BEGIN Data records
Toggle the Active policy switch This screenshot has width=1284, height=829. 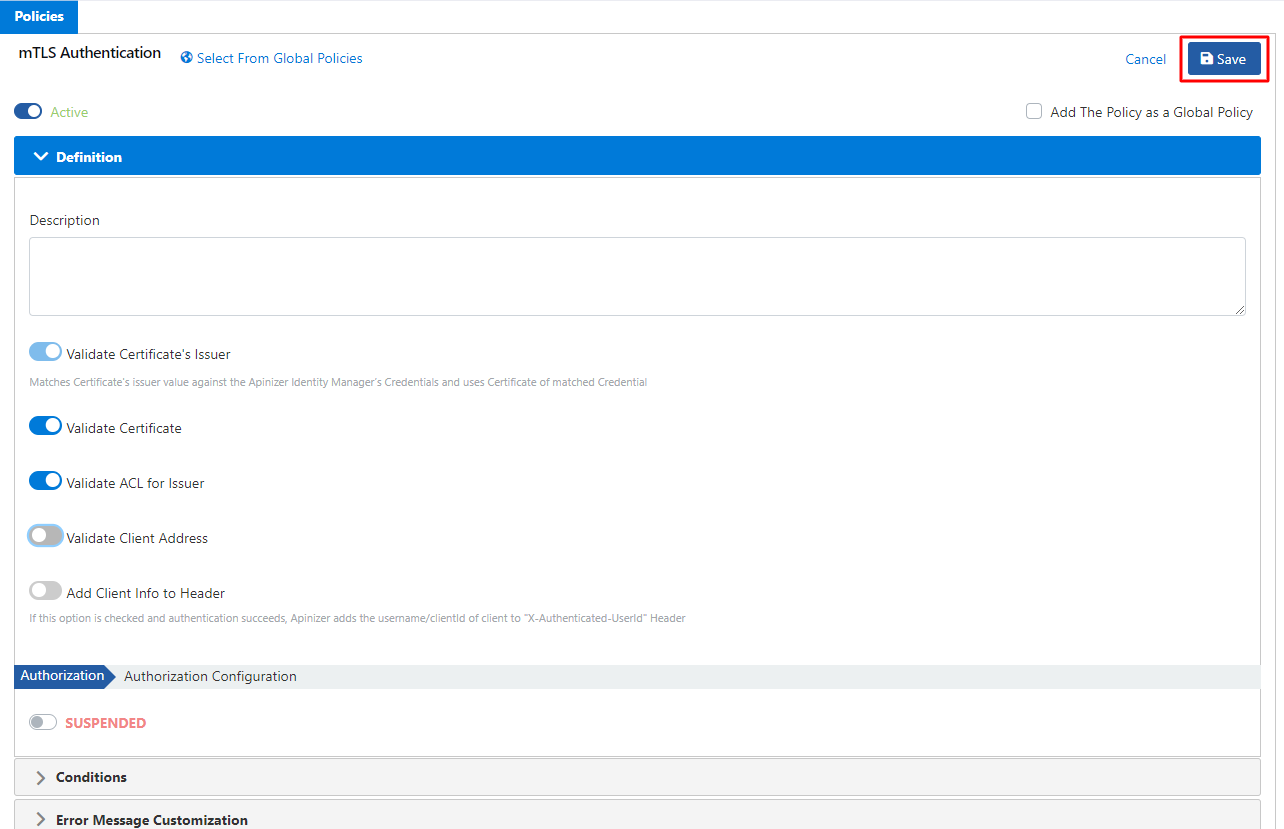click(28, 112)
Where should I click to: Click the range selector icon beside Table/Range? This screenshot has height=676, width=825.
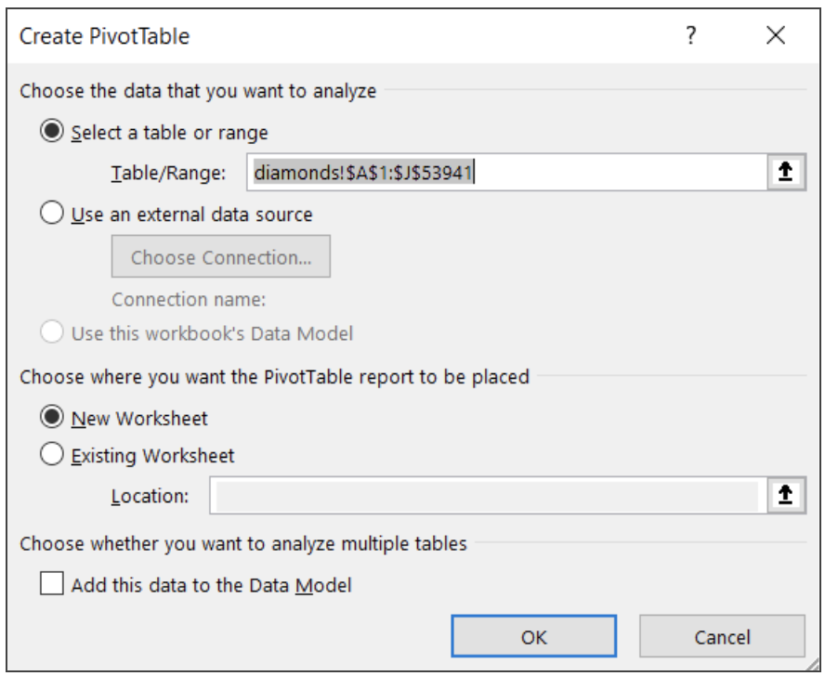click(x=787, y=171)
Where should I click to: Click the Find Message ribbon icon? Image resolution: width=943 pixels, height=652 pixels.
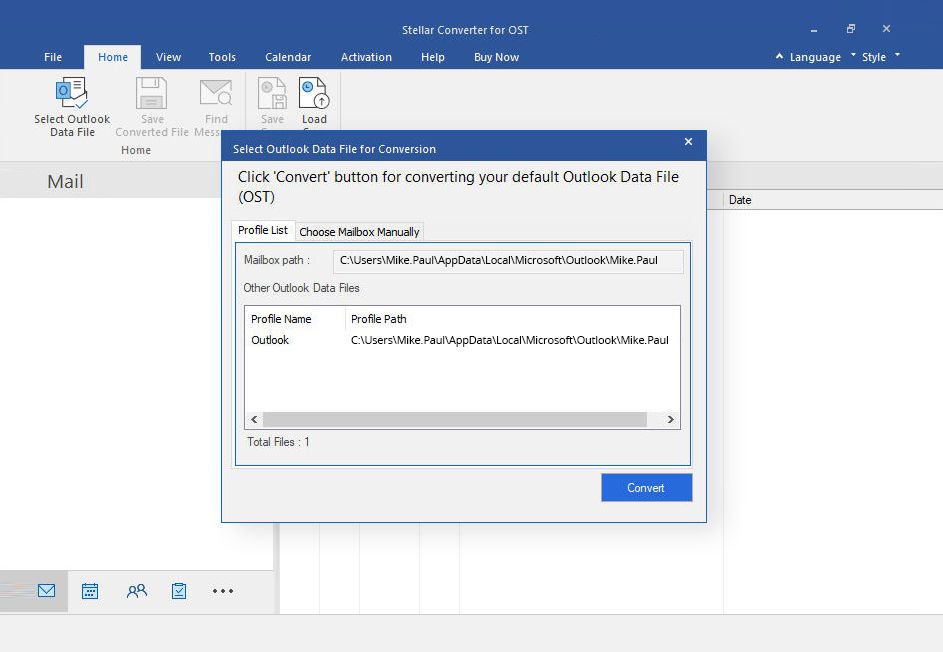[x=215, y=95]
END Data records
What is being asked
Starting at the line that holds "Where should I click to: Click the range", repeat every line through the end of the listing exactly as written, skipping any picture.

Answer to the problem
Where should I click to: Click the range selector icon beside Table/Range? This screenshot has height=676, width=825.
click(x=787, y=171)
Where should I click to: Click the Find Message ribbon icon? Image resolution: width=943 pixels, height=652 pixels.
[x=215, y=95]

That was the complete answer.